The CJEU decision tries as much as possible to provide a balance between freedom of expression and freedom to conduct a business, but the wide interpretation of art. 15 of the e-Commerce Directive can have indirect negative effects, in particular when looking at the opportunity for social networks to monitor through technological tools the upload of identical or equivalent information.Footnote 70 This approach safeguards the incentives for hosting providers to verify the availability of harmful content without incurring additional levels of liability. However, the use of technical tools may pave the way to additional cases of false positives, as they may remove or block content that is lawfully used, such as journalistic reporting on a defamatory post – thus opening up again the problem of over-blocking.
15.4 Concluding Remarks
Presently, we are witnessing an intense debate about technological advancements in algorithms and their deployment in various domains and contexts. In this context, content moderation and communication governance on digital platforms have emerged as a prominent but increasingly contested field of application for automated decision-making systems. Major IT companies are shaping the communication ecosystem in large parts of the world, allowing people to connect in various ways across the globe, but also offering opportunities to upload harmful content. The rapid growth of hate speech content has triggered the intervention of national and supranational institutions in order to restrict such unlawful speech online. In order to overcome the differences emerging at the national level and enhance the opportunity to engage international IT companies, the EU Commission adopted a co-regulatory approach inviting the same table regulators and regulates, so as to defined shared rules.
This approach has the advantage of providing incentives for IT companies to comply with shared rules, as long as non-compliance with voluntary commitments does not lead to any liability or sanction. Thus the risk of over-blocking may be avoided or at least reduced. Nonetheless, considerable incentives to delete not only illegal but also legal content exist.
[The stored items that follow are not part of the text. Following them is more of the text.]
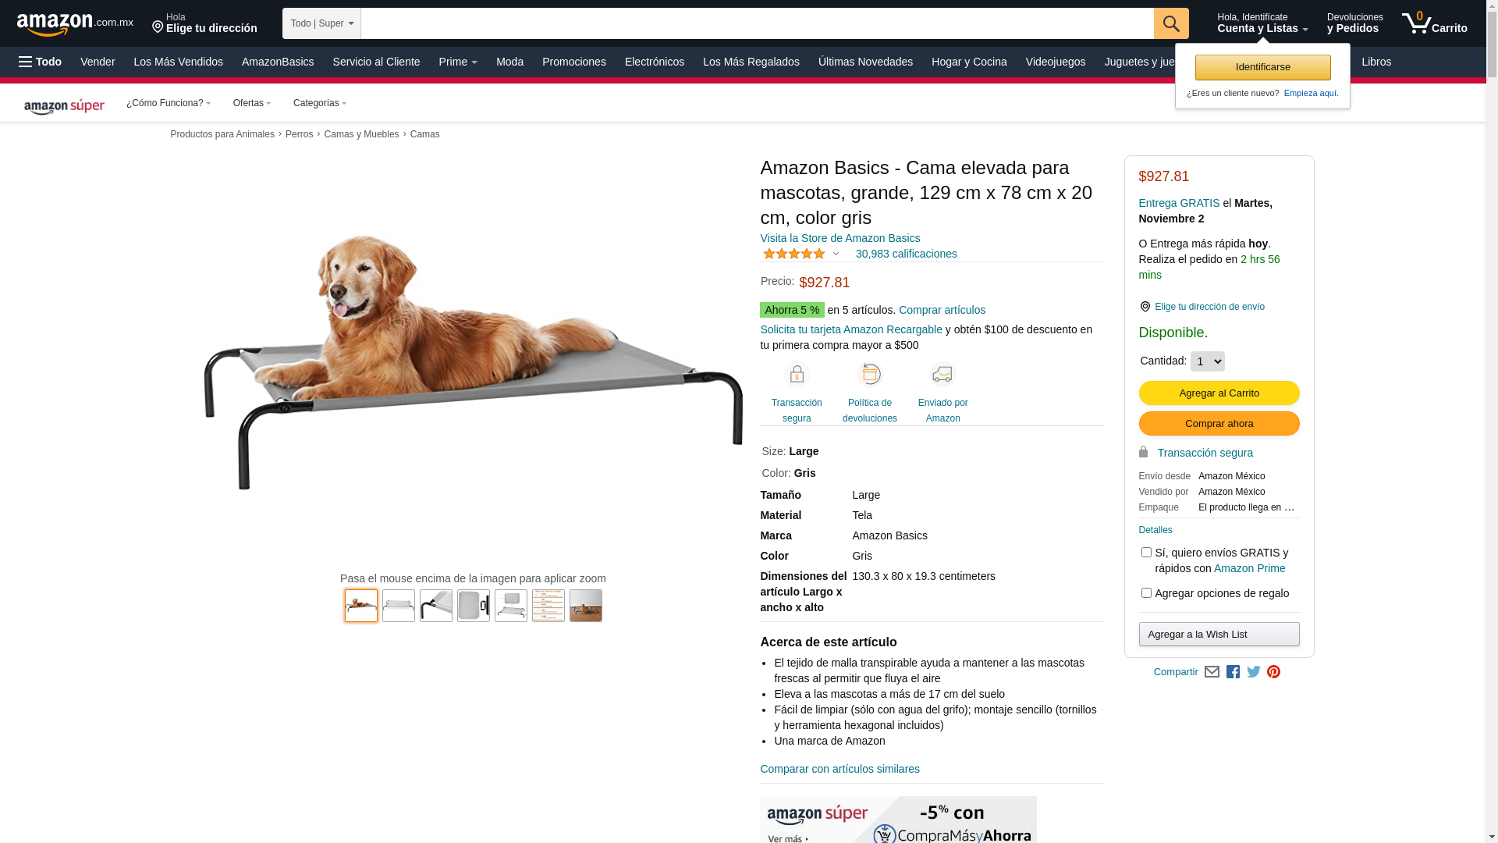The width and height of the screenshot is (1498, 843).
Task: Open the Promociones menu item
Action: tap(573, 62)
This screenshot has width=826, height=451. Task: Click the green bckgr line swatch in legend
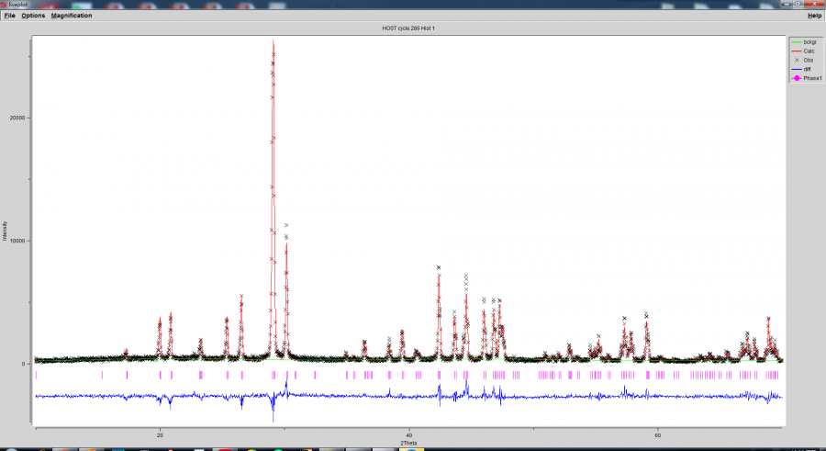point(796,42)
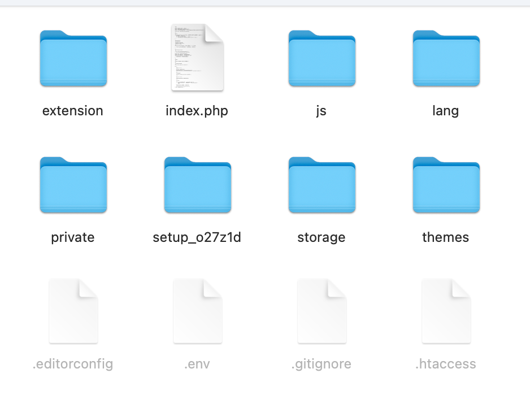Viewport: 530px width, 408px height.
Task: Click the .htaccess file icon
Action: point(446,311)
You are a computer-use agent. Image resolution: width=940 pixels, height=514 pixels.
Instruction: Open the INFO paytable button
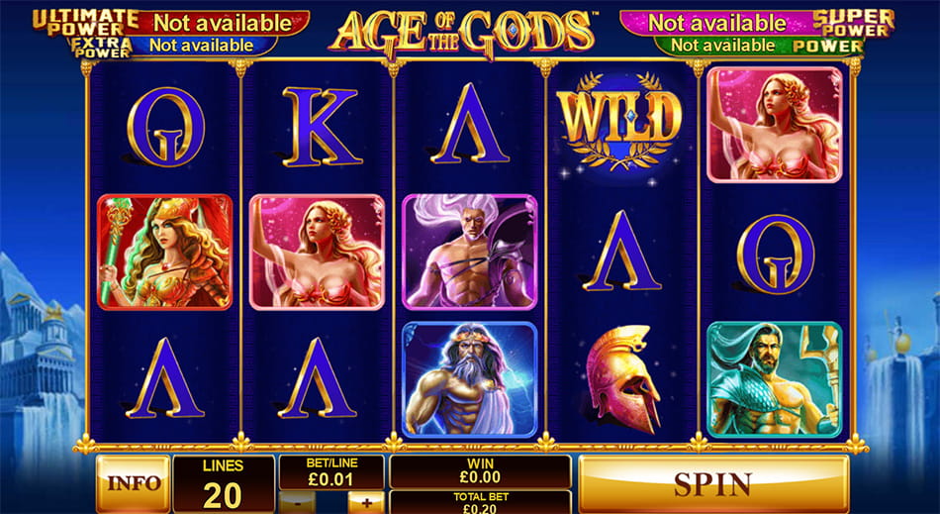click(134, 483)
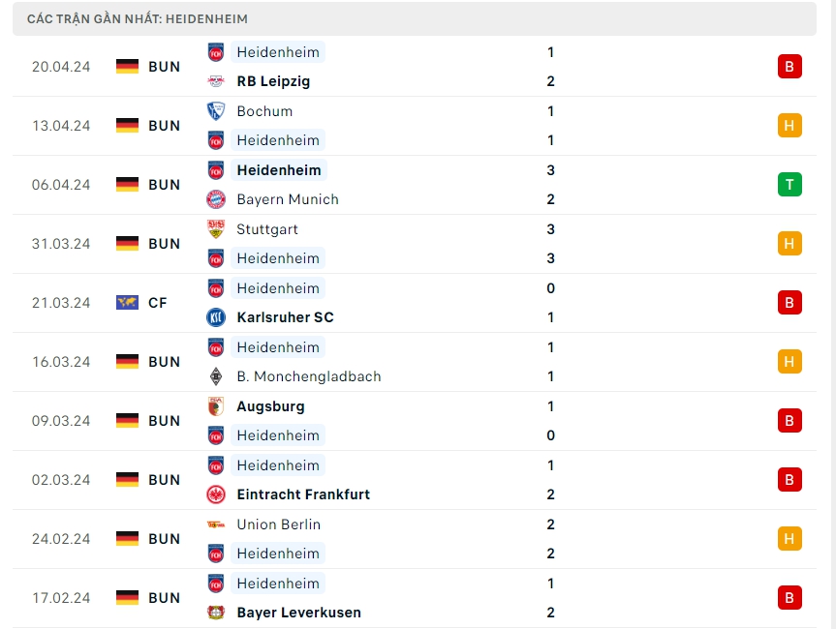The height and width of the screenshot is (629, 836).
Task: Click the RB Leipzig club logo
Action: coord(216,82)
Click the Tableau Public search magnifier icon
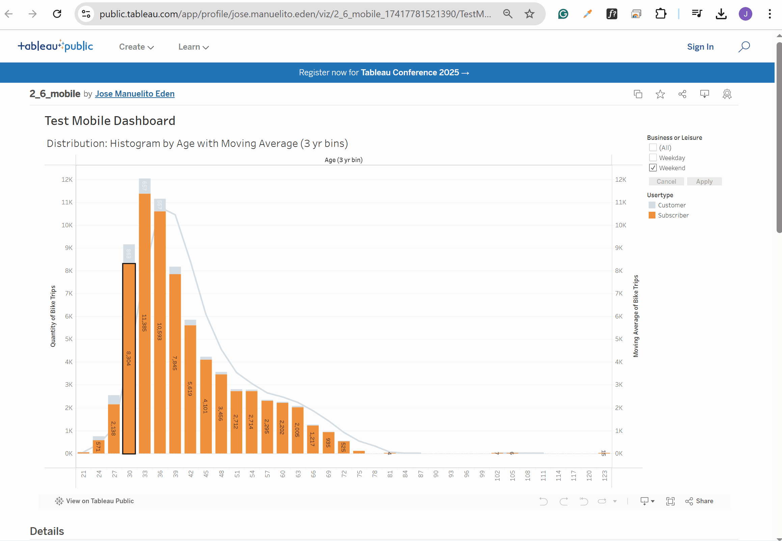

The community guidelines and standards presented herein show that the definition of hate speech and harmful content is not uniform, and each platform may set the boundaries of such concepts differently. When algorithms apply criteria defined on the basis of such different concepts, they may unduly limit the freedom of speech of users, as they will lead to the removal of legal statements.
The Commission approach explicitly demands proactive monitoring: ‘Online platforms should, in light of their central role and capabilities and their associated responsibilities, adopt effective proactive measures to detect and remove illegal content online and not only limit themselves to reacting to notices which they receive’. But this imposes de facto monitoring obligations which may be carried out through technical tools, which are far from being without flaws and bias.
From the technical point of view, the introduction of the human in the loop, such as in the cases of trusted flaggers or the Facebook Oversight board, does not reduce the questions of effectiveness, accessibility, and transparency of the mechanisms adopted. Both strategies, however, show that some space for stronger accountability mechanisms can be found, though the path to be pursued is still long.